Em Passo Fundo, o Alcoólicos Anônimos começou em 1977. São seis grupos que realizam reuniões durante noites distintas. O grupo se torna unido por um objetivo comum, já que, nas palavras de João, “muda o tipo de bebida, muda o lugar em que se bebe. Mas o inferno, no fim, é igual para todo mundo”. O pensamento que poderia sintetizar o intuito do grupo fica em uma luminária, na parede da casa, que abriga o grupo: “evitar o primeiro gole, de 24 em 24h”. Um dia de cada vez. Esse dia de cada vez, em que João ficou sem beber, aos poucos se transformaram em anos. Com o tempo, a vontade de beber foi passando. Integrante do grupo a mais de 30 anos, ele continua participando do AA com um sentimento de gratidão pelo grupo e, ao mesmo tempo, compromisso de continuar ajudando quem por lá chega, em um momento de fragilidade. “Eu venho, não porque tenho medo de beber, eu me sinto bem aqui, eu amo. Isso aqui é vida, é algo que trouxe vida nova a mim e minha família”, expõe João.
Procure ajuda
“A doença é incurável, progressiva e fatal. Que pode levar a loucura ou a morte prematura”, o trocadilho de João, expressa a gravidade e a importância de falar sobre a doença. Por isso, neste sábado (18) é comemorado o Dia Nacional de Combate ao Alcoolismo. A data traz o alerta para a doença, que traz malefícios a saúde física e mental do usuário e também provoca danos a quem convide com este alcoolista. “Não é só o prejuízo do indivíduo. Acaba envolvendo todo mundo ao redor. A família, que muitas vezes acaba adoecendo junto e mais as pessoas do convívio da sociedade, trabalho”, enfatiza a psiquiatra Oane Fáccio.

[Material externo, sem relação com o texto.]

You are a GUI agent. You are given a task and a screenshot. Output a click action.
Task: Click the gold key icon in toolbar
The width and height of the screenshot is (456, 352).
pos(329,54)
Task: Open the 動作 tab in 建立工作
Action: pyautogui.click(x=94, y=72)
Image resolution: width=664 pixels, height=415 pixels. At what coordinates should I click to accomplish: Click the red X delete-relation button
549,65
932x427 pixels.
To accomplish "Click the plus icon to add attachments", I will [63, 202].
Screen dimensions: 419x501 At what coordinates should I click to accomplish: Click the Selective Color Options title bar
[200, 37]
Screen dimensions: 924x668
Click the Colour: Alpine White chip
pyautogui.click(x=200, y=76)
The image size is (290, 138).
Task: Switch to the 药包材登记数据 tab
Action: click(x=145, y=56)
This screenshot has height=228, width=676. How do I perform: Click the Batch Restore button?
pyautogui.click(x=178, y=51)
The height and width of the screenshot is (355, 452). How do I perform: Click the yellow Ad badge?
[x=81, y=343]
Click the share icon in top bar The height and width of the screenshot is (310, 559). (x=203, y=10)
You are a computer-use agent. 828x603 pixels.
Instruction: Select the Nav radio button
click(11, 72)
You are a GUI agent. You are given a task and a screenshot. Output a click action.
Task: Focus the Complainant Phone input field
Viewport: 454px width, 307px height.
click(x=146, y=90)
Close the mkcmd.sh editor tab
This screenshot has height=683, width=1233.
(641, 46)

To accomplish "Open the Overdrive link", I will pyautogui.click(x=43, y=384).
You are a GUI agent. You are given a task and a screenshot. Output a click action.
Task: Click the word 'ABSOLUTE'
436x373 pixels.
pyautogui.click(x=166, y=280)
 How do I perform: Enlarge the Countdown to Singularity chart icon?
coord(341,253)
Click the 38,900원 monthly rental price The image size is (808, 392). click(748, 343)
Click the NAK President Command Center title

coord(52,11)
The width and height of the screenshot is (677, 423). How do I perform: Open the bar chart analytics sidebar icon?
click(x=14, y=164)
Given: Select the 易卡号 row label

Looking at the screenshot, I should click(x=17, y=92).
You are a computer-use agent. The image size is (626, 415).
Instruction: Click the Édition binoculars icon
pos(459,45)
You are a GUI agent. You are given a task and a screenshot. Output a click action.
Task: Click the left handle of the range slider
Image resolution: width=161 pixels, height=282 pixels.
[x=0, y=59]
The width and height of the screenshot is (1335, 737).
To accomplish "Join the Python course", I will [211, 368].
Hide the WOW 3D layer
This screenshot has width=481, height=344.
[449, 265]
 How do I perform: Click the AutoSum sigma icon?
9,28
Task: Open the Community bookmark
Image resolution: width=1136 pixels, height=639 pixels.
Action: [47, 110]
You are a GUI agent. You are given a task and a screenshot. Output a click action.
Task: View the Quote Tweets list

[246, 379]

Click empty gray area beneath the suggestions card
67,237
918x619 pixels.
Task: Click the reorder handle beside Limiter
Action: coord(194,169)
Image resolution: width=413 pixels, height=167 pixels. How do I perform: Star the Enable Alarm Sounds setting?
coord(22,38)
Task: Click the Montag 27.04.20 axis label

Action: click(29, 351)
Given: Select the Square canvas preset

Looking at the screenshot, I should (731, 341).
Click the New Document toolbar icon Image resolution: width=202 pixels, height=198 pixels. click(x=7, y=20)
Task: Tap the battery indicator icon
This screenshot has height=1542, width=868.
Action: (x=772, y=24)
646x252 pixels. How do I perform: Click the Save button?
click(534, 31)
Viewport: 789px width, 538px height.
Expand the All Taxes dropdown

Os sintomas que devem ser observados em alcoolistas incluem, conforme Oane, a necessidade de ingerir álcool, tremores e dificuldades para desempenhar atividades do dia a dia. Náuseas, vômitos, agitações e ou agressão também podem estar associados a doença. Em suspeita da doença, busque ajuda.
O CAPS - localizado na Rua Capitão Eleutério, nº 309, bairro Centro - atende de segunda a sexta-feira, das 8h às 18h. O telefone para contato é o (54)3314-7721. O AA realiza reuniões em noites intercaladas, nos seis grupos. O telefone para contato é o 3311-9365.